The same button-mashing exercises you do in The Game Of Life dancing mini-game. And that's because it's the exact same game. Yep, that’s right. EA's dressed up something that's only a mini-game in one of the other games on offer here as a game in its own right and hastily slapped the Twister name on the top of it.
This faux-Twister's gameplay mechanics are made more complex by the fact that beat patterns are shown on the bottom of the screen, but you've then got to memorise them before the empty beat patterns flow from the top of the screen. It's still just Dance Dance Revolution done very light, though, and really nothing to do with the Twister name at all. Chances are you've seen and played this kind of game already, and even if you hadn't, if you showed this to someone and said it was Twister, they wouldn't believe you. In a game that's already not very good, Twister is a notable low point.
Yahtzee Hands Down
The rest of the game offerings are a little better. Yahtzee Hands Down is a card-matching game that's notable amongst these offerings for being essentially inoffensive. It's neither terrible nor great. And when that's the best thing you can say about a game, is it really worth buying?

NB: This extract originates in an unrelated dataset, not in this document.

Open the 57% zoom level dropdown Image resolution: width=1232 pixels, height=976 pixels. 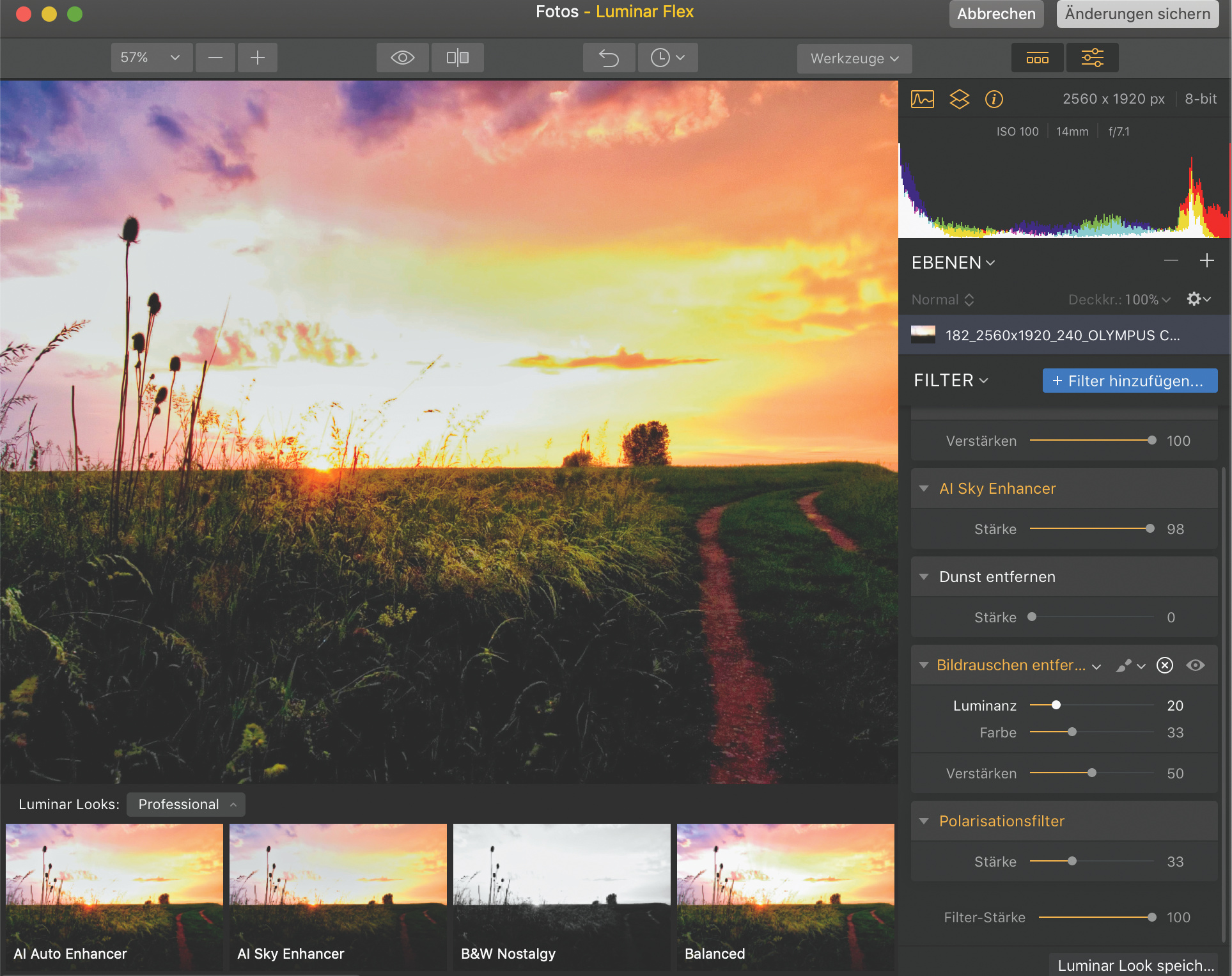coord(151,58)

The best component of the package is virtual Cluedo. There's an obvious problem with virtual Cluedo and that's the secrecy of virtual cards. Cluedo handles this in two ways. While you're playing mini-games and revealing parts of the final solution via turgid mini-games, everyone can see what's being uncovered, which is equitable if not entirely exciting. It does get a bit dull for the last parts of a clue, as it quickly becomes obvious which item is being uncovered, but you have to uncover every part via the same stop-the-buzzer style game that had you birthing children in The Game Of Life. It's no more exciting when you're revealing a murder location.

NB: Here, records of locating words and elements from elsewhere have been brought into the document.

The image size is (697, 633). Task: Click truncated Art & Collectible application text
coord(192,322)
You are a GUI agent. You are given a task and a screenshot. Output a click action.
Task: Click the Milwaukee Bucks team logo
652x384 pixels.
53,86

As you play Cluedo you gather rumour points. Once your rumour bar is full, you can make an accusation, and that'll tell you which bits of the clue you do or don't know explicitly, bearing in mind that a full accusation, if wrong, will eliminate you from the game entirely. When you spread a "rumour" to check your accusation, the console asks everyone to "look away now" while it reveals which of your guesses were correct. It's not exactly high-tech or subtle. And good old-fashioned family cheating could still occur, but it does work, just.
Just in case you think that we're down on board games as a concept and don't get the nature of random dice rolls, we should pause here momentarily and state that we love board games. There's simply nothing like sitting around a table counting out fake money or building ludicrous contraptions or solving murder mysteries or laughably working your way through a life as represented on a gaudy bit of cardboard. The games that these titles are based on are classics. It's just that removed from the physicality of it all (especially in the shameful case of Twister), the fun bleeds away so incredibly rapidly, replaced by monotony. No amount of shiny high-definition graphics can replace or replicate a real board game. And if you buy Family Board Game Night Vol 3, we get this feeling that even if the trap doesn't quite fall right any more, or the Twister board has some suspicious stains on it, you'll quickly be reaching for the real thing rather than returning to this poorly conceived and implemented take on classic board game franchises.